Word and item position data
┌──

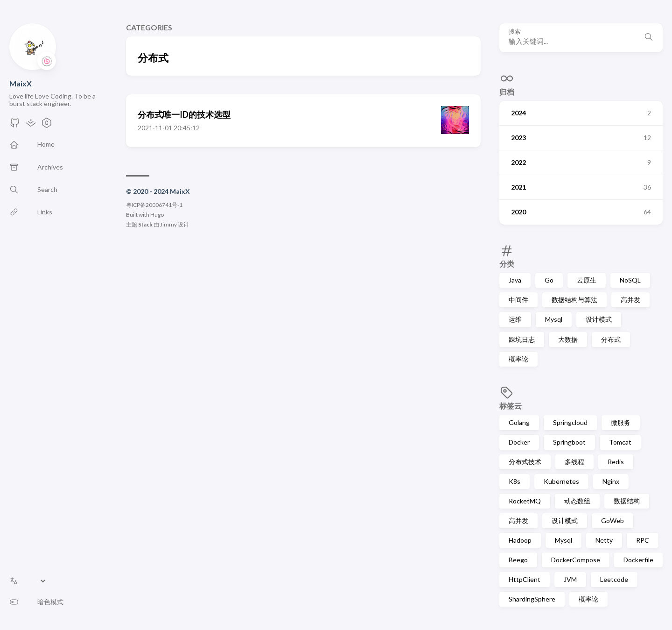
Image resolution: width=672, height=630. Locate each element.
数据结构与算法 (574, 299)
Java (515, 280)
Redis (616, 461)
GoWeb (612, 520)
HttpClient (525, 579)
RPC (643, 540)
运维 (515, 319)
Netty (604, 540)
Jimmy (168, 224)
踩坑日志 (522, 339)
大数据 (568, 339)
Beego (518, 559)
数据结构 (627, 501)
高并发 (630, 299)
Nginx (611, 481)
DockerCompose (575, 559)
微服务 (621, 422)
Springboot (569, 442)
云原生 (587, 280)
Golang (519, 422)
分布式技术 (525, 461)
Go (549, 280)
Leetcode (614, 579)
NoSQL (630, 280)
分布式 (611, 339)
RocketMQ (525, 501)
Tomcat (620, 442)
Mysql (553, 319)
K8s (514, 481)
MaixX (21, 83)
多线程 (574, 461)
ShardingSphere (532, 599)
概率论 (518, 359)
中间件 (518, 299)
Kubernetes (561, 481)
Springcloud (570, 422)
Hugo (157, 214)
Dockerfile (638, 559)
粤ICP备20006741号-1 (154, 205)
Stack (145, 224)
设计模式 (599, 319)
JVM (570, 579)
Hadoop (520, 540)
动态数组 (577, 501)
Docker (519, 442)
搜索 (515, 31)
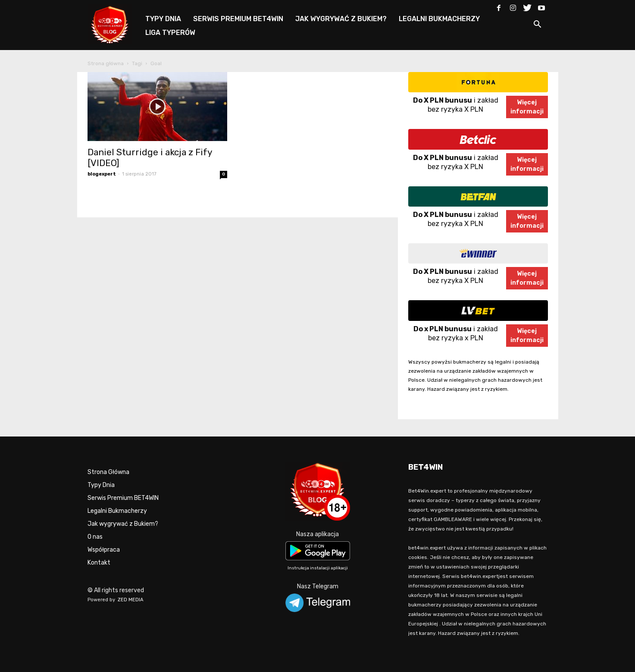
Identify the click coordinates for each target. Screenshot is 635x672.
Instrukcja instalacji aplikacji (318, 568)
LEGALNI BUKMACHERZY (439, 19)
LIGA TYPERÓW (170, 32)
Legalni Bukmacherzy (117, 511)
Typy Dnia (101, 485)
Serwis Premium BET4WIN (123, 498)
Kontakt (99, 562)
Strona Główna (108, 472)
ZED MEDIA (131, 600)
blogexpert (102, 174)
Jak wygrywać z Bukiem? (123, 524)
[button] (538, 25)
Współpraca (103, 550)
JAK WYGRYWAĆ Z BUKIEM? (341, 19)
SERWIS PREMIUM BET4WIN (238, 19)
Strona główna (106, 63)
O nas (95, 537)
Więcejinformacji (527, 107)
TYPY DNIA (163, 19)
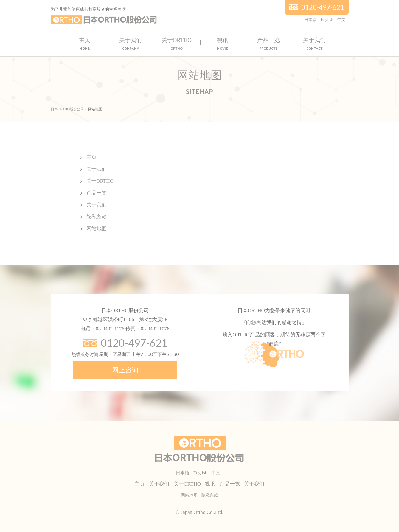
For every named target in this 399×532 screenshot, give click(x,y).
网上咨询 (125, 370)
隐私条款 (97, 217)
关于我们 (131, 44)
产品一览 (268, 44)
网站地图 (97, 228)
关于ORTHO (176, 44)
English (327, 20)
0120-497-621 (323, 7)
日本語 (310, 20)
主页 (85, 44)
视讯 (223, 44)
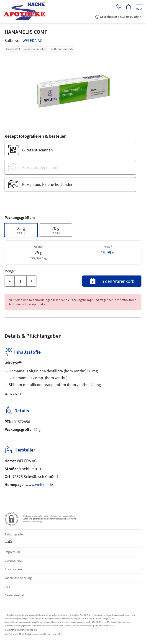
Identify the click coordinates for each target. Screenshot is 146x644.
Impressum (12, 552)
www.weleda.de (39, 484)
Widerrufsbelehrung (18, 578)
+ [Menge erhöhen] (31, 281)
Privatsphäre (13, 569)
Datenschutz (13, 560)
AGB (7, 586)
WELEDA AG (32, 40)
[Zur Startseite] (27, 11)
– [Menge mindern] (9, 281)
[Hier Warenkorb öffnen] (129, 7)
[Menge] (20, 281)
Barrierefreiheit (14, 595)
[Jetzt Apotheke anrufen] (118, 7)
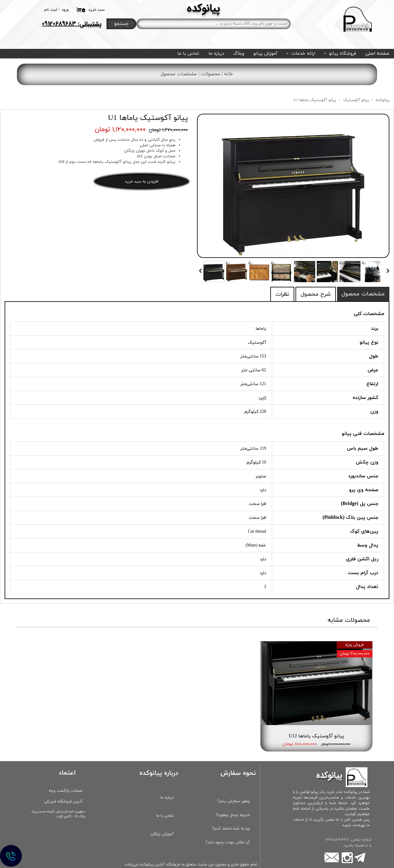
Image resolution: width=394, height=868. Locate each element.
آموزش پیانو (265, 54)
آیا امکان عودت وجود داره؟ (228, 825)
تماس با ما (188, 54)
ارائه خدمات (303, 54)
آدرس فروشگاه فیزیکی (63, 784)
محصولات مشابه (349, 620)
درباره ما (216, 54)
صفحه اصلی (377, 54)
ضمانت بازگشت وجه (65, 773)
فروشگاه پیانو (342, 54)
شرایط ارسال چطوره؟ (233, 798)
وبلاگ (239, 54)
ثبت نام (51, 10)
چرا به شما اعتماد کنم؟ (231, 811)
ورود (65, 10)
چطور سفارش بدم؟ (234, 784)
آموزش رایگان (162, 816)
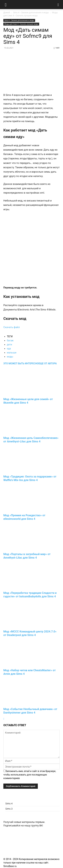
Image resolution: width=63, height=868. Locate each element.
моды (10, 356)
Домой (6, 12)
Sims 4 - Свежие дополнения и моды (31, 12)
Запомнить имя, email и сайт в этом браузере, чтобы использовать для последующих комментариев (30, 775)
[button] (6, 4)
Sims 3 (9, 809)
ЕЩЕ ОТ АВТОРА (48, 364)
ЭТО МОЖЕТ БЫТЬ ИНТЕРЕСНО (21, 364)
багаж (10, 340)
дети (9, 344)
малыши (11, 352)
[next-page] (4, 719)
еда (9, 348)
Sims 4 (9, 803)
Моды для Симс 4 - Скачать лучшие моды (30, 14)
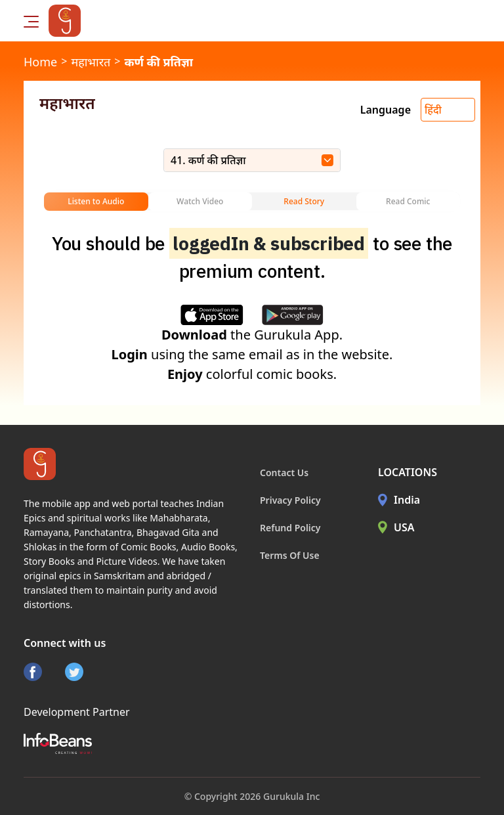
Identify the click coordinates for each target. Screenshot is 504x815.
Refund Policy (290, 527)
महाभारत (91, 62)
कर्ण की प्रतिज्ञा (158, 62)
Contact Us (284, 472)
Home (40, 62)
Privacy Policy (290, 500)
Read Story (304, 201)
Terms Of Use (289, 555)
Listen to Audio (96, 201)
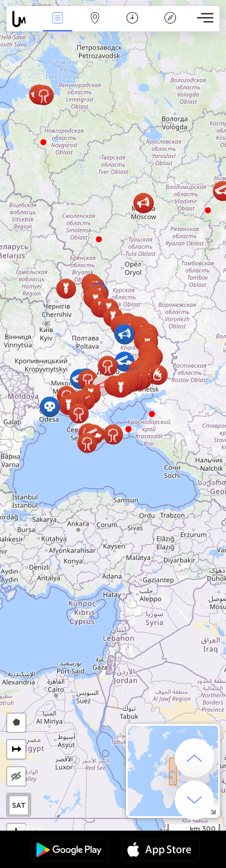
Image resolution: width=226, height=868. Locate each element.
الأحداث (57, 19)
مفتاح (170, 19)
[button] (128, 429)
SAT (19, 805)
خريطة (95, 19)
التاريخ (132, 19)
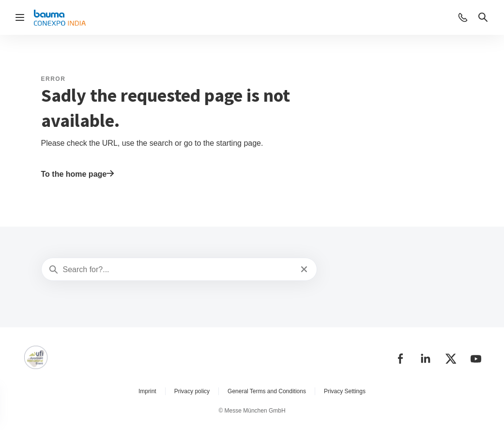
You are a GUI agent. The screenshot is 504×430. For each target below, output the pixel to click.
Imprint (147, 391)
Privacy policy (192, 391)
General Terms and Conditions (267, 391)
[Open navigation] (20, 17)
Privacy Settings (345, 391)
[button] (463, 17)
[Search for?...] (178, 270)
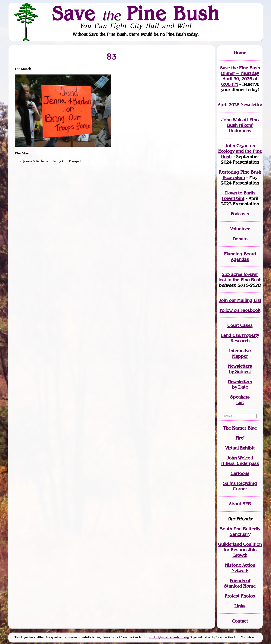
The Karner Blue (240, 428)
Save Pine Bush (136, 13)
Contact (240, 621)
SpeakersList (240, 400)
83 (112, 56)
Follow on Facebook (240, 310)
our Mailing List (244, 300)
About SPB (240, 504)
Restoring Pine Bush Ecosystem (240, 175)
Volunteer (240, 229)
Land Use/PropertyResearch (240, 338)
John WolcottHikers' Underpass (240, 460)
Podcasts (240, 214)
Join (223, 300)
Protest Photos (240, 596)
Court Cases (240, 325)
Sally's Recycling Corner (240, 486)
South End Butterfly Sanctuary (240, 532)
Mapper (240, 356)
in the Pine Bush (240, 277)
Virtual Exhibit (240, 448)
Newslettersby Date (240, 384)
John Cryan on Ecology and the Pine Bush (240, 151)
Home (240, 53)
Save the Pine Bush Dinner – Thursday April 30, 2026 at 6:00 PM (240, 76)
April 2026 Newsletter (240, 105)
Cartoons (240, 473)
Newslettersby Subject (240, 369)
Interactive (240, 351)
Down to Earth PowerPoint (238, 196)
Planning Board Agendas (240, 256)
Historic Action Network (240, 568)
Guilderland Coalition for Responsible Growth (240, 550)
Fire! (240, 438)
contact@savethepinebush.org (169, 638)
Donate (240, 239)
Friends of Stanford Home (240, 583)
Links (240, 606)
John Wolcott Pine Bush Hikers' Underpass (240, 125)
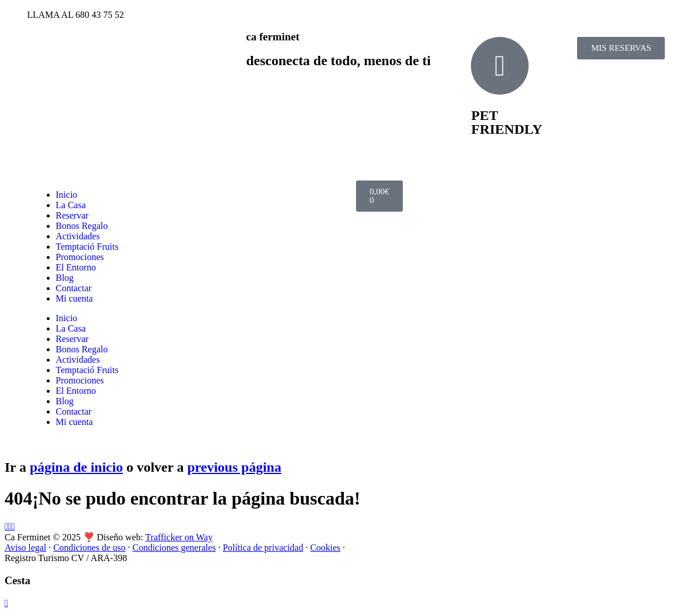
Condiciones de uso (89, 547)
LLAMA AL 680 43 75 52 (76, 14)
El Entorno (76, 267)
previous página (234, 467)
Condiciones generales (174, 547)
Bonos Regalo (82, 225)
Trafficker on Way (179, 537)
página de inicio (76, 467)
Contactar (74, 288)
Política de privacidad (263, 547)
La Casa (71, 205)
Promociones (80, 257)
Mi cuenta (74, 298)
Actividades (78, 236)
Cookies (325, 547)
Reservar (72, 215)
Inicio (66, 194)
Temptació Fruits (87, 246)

└──

**Exercise description:** Print all of the data above word for word, leaving out the pictures.

**Task result:**
Image resolution: width=672, height=630. Locate each element.
数据结构与算法 (574, 299)
Java (515, 280)
Redis (616, 461)
GoWeb (612, 520)
HttpClient (525, 579)
RPC (643, 540)
运维 (515, 319)
Netty (604, 540)
Jimmy (168, 224)
踩坑日志 (522, 339)
大数据 (568, 339)
Beego (518, 559)
数据结构 (627, 501)
高并发 (630, 299)
Nginx (611, 481)
DockerCompose (575, 559)
微服务 (621, 422)
Springboot (569, 442)
云原生 (587, 280)
Golang (519, 422)
分布式技术 (525, 461)
Go (549, 280)
Leetcode (614, 579)
NoSQL (630, 280)
分布式 (611, 339)
RocketMQ (525, 501)
Tomcat (620, 442)
Mysql (553, 319)
K8s (514, 481)
MaixX (21, 83)
多线程 (574, 461)
ShardingSphere (532, 599)
概率论 (518, 359)
中间件 (518, 299)
Kubernetes (561, 481)
Springcloud (570, 422)
Hugo (157, 214)
Dockerfile (638, 559)
粤ICP备20006741号-1 (154, 205)
Stack (145, 224)
设计模式 (599, 319)
JVM (570, 579)
Hadoop (520, 540)
动态数组 (577, 501)
Docker (519, 442)
搜索 (515, 31)
Identify the click coordinates for each target. Screenshot is 635x672.
Instrukcja instalacji aplikacji (318, 568)
LEGALNI BUKMACHERZY (439, 19)
LIGA TYPERÓW (170, 32)
Legalni Bukmacherzy (117, 511)
Typy Dnia (101, 485)
Serwis Premium BET4WIN (123, 498)
Kontakt (99, 562)
Strona Główna (108, 472)
ZED MEDIA (131, 600)
blogexpert (102, 174)
Jak wygrywać z Bukiem? (123, 524)
[button] (538, 25)
Współpraca (103, 550)
JAK WYGRYWAĆ Z BUKIEM? (341, 19)
SERWIS PREMIUM BET4WIN (238, 19)
Strona główna (106, 63)
O nas (95, 537)
Więcejinformacji (527, 107)
TYPY DNIA (163, 19)
For every named target in this 399×532 screenshot, give click(x,y).
网上咨询 (125, 370)
隐私条款 (97, 217)
关于我们 (131, 44)
产品一览 (268, 44)
网站地图 (97, 228)
关于ORTHO (176, 44)
English (327, 20)
0120-497-621 (323, 7)
日本語 (310, 20)
主页 (85, 44)
视讯 (223, 44)
Identify the click coordinates for each target. Screenshot is 146x644.
Impressum (12, 552)
www.weleda.de (39, 484)
Widerrufsbelehrung (18, 578)
+ [Menge erhöhen] (31, 281)
Privatsphäre (13, 569)
Datenschutz (13, 560)
AGB (7, 586)
WELEDA AG (32, 40)
[Zur Startseite] (27, 11)
– [Menge mindern] (9, 281)
[Hier Warenkorb öffnen] (129, 7)
[Menge] (20, 281)
Barrierefreiheit (14, 595)
[Jetzt Apotheke anrufen] (118, 7)
Image resolution: width=394, height=868. Locate each element.
آموزش پیانو (265, 54)
آیا امکان عودت وجود داره؟ (228, 825)
تماس با ما (188, 54)
ارائه خدمات (303, 54)
آدرس فروشگاه فیزیکی (63, 784)
محصولات مشابه (349, 620)
درباره ما (216, 54)
صفحه اصلی (377, 54)
ضمانت بازگشت وجه (65, 773)
فروشگاه پیانو (342, 54)
شرایط ارسال چطوره؟ (233, 798)
وبلاگ (239, 54)
ثبت نام (51, 10)
چرا به شما اعتماد کنم؟ (231, 811)
ورود (65, 10)
چطور سفارش بدم؟ (234, 784)
آموزش رایگان (162, 816)
Image resolution: width=63, height=868. Locate each element.
моды (10, 356)
Домой (6, 12)
Sims 4 - Свежие дополнения и моды (31, 12)
Запомнить имя, email и сайт в этом браузере, чтобы использовать для последующих комментариев (30, 775)
[button] (6, 4)
Sims 3 (9, 809)
ЕЩЕ ОТ АВТОРА (48, 364)
ЭТО МОЖЕТ БЫТЬ ИНТЕРЕСНО (21, 364)
багаж (10, 340)
дети (9, 344)
малыши (11, 352)
[next-page] (4, 719)
еда (9, 348)
Sims 4 (9, 803)
Моды для Симс 4 - Скачать лучшие моды (30, 14)
Identify the click coordinates for each target. Screenshot is 504x815.
Refund Policy (290, 527)
महाभारत (91, 62)
कर्ण की प्रतिज्ञा (158, 62)
Contact Us (284, 472)
Home (40, 62)
Privacy Policy (290, 500)
Read Story (304, 201)
Terms Of Use (289, 555)
Listen to Audio (96, 201)
Image resolution: width=226, height=868. Locate each element.
الأحداث (57, 19)
مفتاح (170, 19)
[button] (128, 429)
SAT (19, 805)
خريطة (95, 19)
التاريخ (132, 19)
You are a GUI agent. The screenshot is 504×430. For each target below, output the pixel to click.
Imprint (147, 391)
Privacy policy (192, 391)
General Terms and Conditions (267, 391)
[Open navigation] (20, 17)
Privacy Settings (345, 391)
[button] (463, 17)
[Search for?...] (178, 270)
The Karner Blue (240, 428)
Save Pine Bush (136, 13)
Contact (240, 621)
SpeakersList (240, 400)
83 (112, 56)
Follow on Facebook (240, 310)
our Mailing List (244, 300)
About SPB (240, 504)
Restoring Pine Bush Ecosystem (240, 175)
Volunteer (240, 229)
Land Use/PropertyResearch (240, 338)
John WolcottHikers' Underpass (240, 460)
Podcasts (240, 214)
Join (223, 300)
Protest Photos (240, 596)
Court Cases (240, 325)
Sally's Recycling Corner (240, 486)
South End Butterfly Sanctuary (240, 532)
Mapper (240, 356)
in the Pine Bush (240, 277)
Virtual Exhibit (240, 448)
Newslettersby Date (240, 384)
John Cryan on Ecology and the Pine Bush (240, 151)
Home (240, 53)
Save the Pine Bush Dinner – Thursday April 30, 2026 at 6:00 PM (240, 76)
April 2026 Newsletter (240, 105)
Cartoons (240, 473)
Newslettersby Subject (240, 369)
Interactive (240, 351)
Down to Earth PowerPoint (238, 196)
Planning Board Agendas (240, 256)
Historic Action Network (240, 568)
Guilderland Coalition for Responsible Growth (240, 550)
Fire! (240, 438)
contact@savethepinebush.org (169, 638)
Donate (240, 239)
Friends of Stanford Home (240, 583)
Links (240, 606)
John Wolcott Pine Bush Hikers' Underpass (240, 125)
Condiciones de uso (89, 547)
LLAMA AL 680 43 75 52 (76, 14)
El Entorno (76, 267)
previous página (234, 467)
Condiciones generales (174, 547)
Bonos Regalo (82, 225)
Trafficker on Way (179, 537)
página de inicio (76, 467)
Contactar (74, 288)
Política de privacidad (263, 547)
La Casa (71, 205)
Promociones (80, 257)
Mi cuenta (74, 298)
Actividades (78, 236)
Cookies (325, 547)
Reservar (72, 215)
Inicio (66, 194)
Temptació Fruits (87, 246)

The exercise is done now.